PROBLEM TO WORK ON:
Answer these questions about the passage on liquidationism and the Palestinian struggle:
1. What does liquidationism say must happen to the communist party and its members?
2. Which rally is cited as showing the roles of PSL, DSA, and the other leftist groups?
3. What thinking does the passage say led to the Soviet Union's downfall?

PASSAGE PROVIDED:

The Palestinian struggle has brought up one of the fundamental ideological conflicts within the communist movement: the fight between liquidationist and revolutionary thinking. Liquidationism says that the communist party must be dissolved, and that its members must enter into a united front with one wing of the ruling class. This is the path that today’s opportunists within the left are taking when they de-center Palestine. The organizations that will survive this crackdown, and bring the masses to their side, are the ones that take an anti-opportunist path. That don’t cower from any of the tasks involved in defeating our imperialist dictatorship.
The biggest lesson from this moment is that it’s not enough to rhetorically align oneself with the era’s revolutionary struggles. There also needs to be a commitment to advancing these struggles; a practical application of the cause’s ideas. PSL, DSA, and the other leftist groups that are working to de-center Palestine all say they stand with the Palestinians; they also say that they’re against imperialism, and for socialism. Yet in practice, the thing they’re doing is tailing behind the Democratic Party; they’re making Trump the central focus of their events and their rhetoric (as shown by their roles within the “We Fight Back” January 20 rally), which effectively aligns them with the Democrats. Many communists have recognized the unprincipled nature of both the left-imperialist DSA, and the red liberal PSL; but just because we’ve recognized this, doesn’t mean we aren’t at risk of replicating their errors. At all times, we must make sure that we’re advancing a practice which genuinely advances the struggle.
This genocide has made our tasks much clearer, illuminating which actions are opportunistic and which ones truly threaten our ruling class. Our conditions demand more from us than a principled anti-imperialist stance; form is one thing, and content is another. The contents of our practice need to include serious operational security measures; they need to include robust, proactive efforts at building ties with the unions; they need to include consistent cadre training, of both the theoretical and physical kinds. We have to take the measures that ensure our orgs remain in operation no matter how extreme the state’s attacks become; and these orgs need to stay connected to the masses, rather than retreating away from the people. Forsaking the people is how liquidationists respond to crises; this crisis needs to make us redouble our mass work.
Our class enemies fear both the loss of their empire’s geopolitical dominance, and revolt from the USA’s own people. They’re reacting by waging war against civilization throughout West Asia, while preparing a purge against dissent. U.S. communists and our allies have an unprecedented opportunity for advancing the class struggle, and we have a crucial role to play in the hegemon’s defeat. The question is whether we’ll navigate these circumstances correctly, and treat the imperial state as the dangerous foe that it is. There is no way to negotiate towards peace with this enemy; trying to get “peace” in that way means willful self-destruction, where you let the enemy annihilate you without a fight. That’s the thinking which led to the Soviet Union’s downfall, and communists will either learn from this or lose again.

LISTED ENTRIES:
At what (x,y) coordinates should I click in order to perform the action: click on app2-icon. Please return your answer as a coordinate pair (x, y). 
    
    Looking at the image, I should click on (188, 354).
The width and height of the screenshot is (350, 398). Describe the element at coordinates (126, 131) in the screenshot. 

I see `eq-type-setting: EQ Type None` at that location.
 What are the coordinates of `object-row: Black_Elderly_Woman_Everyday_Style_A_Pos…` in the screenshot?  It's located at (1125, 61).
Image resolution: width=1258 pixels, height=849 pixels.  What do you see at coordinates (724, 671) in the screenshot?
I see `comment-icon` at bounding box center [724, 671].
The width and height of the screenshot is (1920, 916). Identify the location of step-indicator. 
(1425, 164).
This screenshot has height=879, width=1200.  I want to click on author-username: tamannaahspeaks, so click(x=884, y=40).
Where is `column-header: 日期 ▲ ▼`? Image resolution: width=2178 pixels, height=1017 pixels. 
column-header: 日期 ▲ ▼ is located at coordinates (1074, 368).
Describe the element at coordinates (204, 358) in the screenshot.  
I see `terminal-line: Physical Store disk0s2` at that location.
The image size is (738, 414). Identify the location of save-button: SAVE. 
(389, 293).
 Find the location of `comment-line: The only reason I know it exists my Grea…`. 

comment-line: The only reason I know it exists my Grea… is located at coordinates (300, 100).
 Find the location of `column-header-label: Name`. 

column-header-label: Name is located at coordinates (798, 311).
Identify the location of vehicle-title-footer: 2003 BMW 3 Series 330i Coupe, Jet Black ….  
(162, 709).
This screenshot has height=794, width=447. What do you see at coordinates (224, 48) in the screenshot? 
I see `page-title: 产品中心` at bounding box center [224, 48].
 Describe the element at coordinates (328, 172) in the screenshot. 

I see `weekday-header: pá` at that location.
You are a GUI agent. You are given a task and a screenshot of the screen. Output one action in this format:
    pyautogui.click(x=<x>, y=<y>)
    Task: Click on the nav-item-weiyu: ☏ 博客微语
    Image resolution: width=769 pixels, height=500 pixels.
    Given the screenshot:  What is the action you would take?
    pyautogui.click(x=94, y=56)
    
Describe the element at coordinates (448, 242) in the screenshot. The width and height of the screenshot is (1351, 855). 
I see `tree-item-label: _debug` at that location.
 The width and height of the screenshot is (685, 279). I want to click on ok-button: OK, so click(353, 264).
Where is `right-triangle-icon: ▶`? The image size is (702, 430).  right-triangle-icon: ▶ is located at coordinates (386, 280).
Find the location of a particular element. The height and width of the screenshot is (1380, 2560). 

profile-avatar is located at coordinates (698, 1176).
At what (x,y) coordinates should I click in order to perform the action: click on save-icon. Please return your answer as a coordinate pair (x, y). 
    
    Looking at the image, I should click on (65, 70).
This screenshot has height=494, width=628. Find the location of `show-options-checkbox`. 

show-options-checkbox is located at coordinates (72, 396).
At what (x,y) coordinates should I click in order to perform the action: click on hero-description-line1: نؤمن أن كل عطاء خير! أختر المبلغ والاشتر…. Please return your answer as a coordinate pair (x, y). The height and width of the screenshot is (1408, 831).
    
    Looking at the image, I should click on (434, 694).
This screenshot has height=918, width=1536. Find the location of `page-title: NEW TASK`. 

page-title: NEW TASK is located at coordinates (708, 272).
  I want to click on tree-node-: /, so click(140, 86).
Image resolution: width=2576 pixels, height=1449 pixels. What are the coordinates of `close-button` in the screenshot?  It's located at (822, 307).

REPLY:
1. The communist party must be dissolved, and its members must enter into a united front with one wing of the ruling class.
2. The "We Fight Back" January 20 rally.
3. The thinking that one can negotiate toward peace with the imperial state, which the passage calls willful self-destruction that lets the enemy annihilate you without a fight.